The rain had let up a fair amount, to the point that it was indistinguishable from the fog. Wasn’t the sun going down? It didn’t feel like it had gotten darker.
It felt like she’d been here with Haruhiro, waiting for their comrades to return, for an awfully long time now. But maybe it hadn’t actually been that long.
Off in the distance, something moved. Was it just the fog thinning out?
No, that wasn’t it.
“Merry,” Haruhiro called out to her in a quiet voice.
She glanced over, and Haruhiro was pointing out in front of them with the index finger of his left hand. That sign meant, Something’s over there.
Merry held her breath and squinted.
It was small. And it probably wasn’t alone. Which meant it wasn’t their comrades.
It was hard to eliminate the feeling of disappointment, but she didn’t have time to let it get her down. It was coming straight at the cave.
Even before she saw the creature, she had a sense of what it might be. She was right.
“That’s...” Haruhiro said.
“You know it...?”
“Yeah, I know it. Or I’ve seen it before, I guess.”
The creature resembled a cat. However, its head was large relative to its body. Thanks to that, even though its body was the same size as, or slightly larger than, a cat’s, it looked a little like a kitten.
Nyaas were four-legged beasts, but they could walk on two legs, too.
That gray nyaa was tottering along on its hind legs. One major difference between their legs and cats’ legs was that they had long fingers, and were nimble enough to grasp objects firmly. They looked just like a cat’s paws at first glance, though, and when walking on its hind legs, the nyaa crossed its arm-like legs and craned its head to the side. How cat-like.
It’s so cute... Merry caught herself as she was about to break into a smile, pulled her lips taut, and made a small cough.
“...It’s not one of Forgan’s nyaas, then?”
“Probably not,” said Haruhiro. “There’s this person called Shuro Setora-san who lives in the village. The House of Shuro is apparently a family of necromancers, but Shuro Setora-san is a nyaa lover and started to raise them. If I recall, though, the village’s nyaas are normally raised by... the House of Katsurai, was it? They’re the village’s onmitsu spies.”
“...Hmm.”
Nyaa.
This creature was just so captivating for some reason. While Merry was held captive by Forgan, seeing the nyaas had been her only respite.
“Onmitsu...” she murmured thoughtfully.
“Yeah. So, in order to suppress Forgan’s nyaas, we got the village’s nyaa lover to cooperate with us. If I’m not misremembering... that’s probably one of Shuro Stora-san’s nyaas.”
Most of what Haruhiro said went in one ear and out the other.
It’s a nyaa.
The nyaa that was soaked in the rain was coming closer...

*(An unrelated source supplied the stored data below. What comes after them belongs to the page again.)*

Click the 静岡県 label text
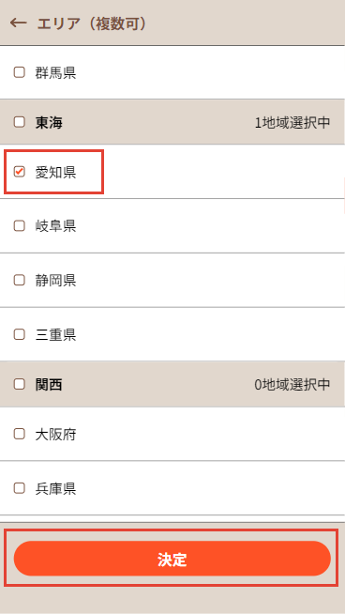The image size is (345, 614). [x=55, y=281]
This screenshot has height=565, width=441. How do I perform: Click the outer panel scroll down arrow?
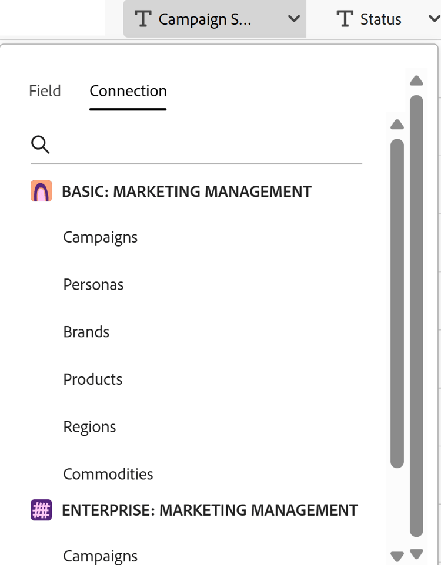[417, 553]
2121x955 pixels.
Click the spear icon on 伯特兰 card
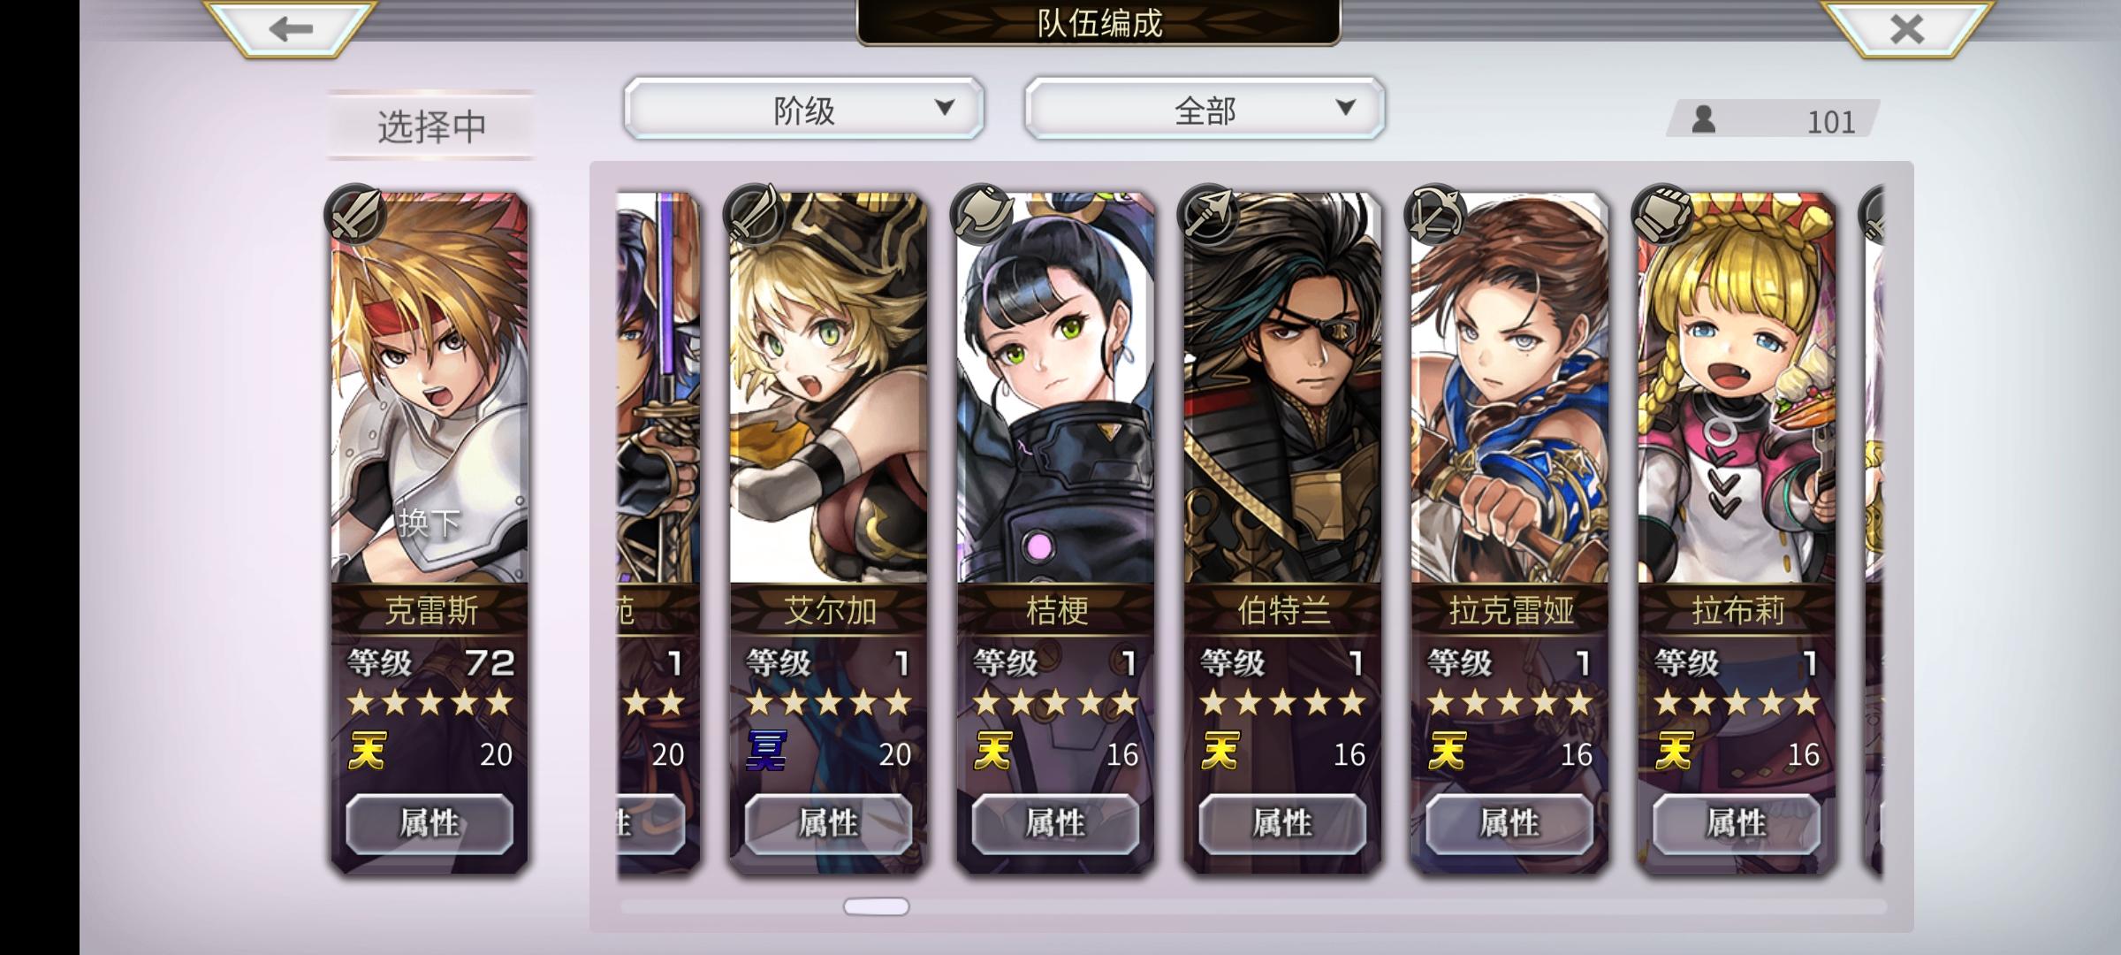tap(1207, 214)
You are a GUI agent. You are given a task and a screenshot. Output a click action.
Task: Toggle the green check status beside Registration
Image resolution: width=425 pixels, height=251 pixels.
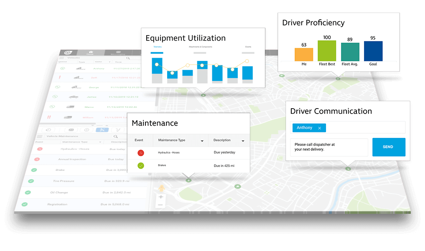point(24,204)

Merry almost said, Come here, despite herself. She wanted to click her tongue and wave it over. No, she couldn’t.
Can’t... I? If it’s not an enemy, it should be fine, shouldn’t it? Or not a problem, at least.
In the end, she restrained herself.
Soon after entering the cave, the nyaa shook itself, splashing water everywhere. Then, tilting its head slightly, it let out a “Nyaa.”
“It’s cu—” Merry clasped her mouth shut at the last moment, and swallowed her words.
“Cu?” Haruhiro asked.
“...I-It’s nothing.”
“Hmm...?” Haruhiro blinked, then put his hand on the nyaa’s head. “Hey, nyaa. Where’s your master at?”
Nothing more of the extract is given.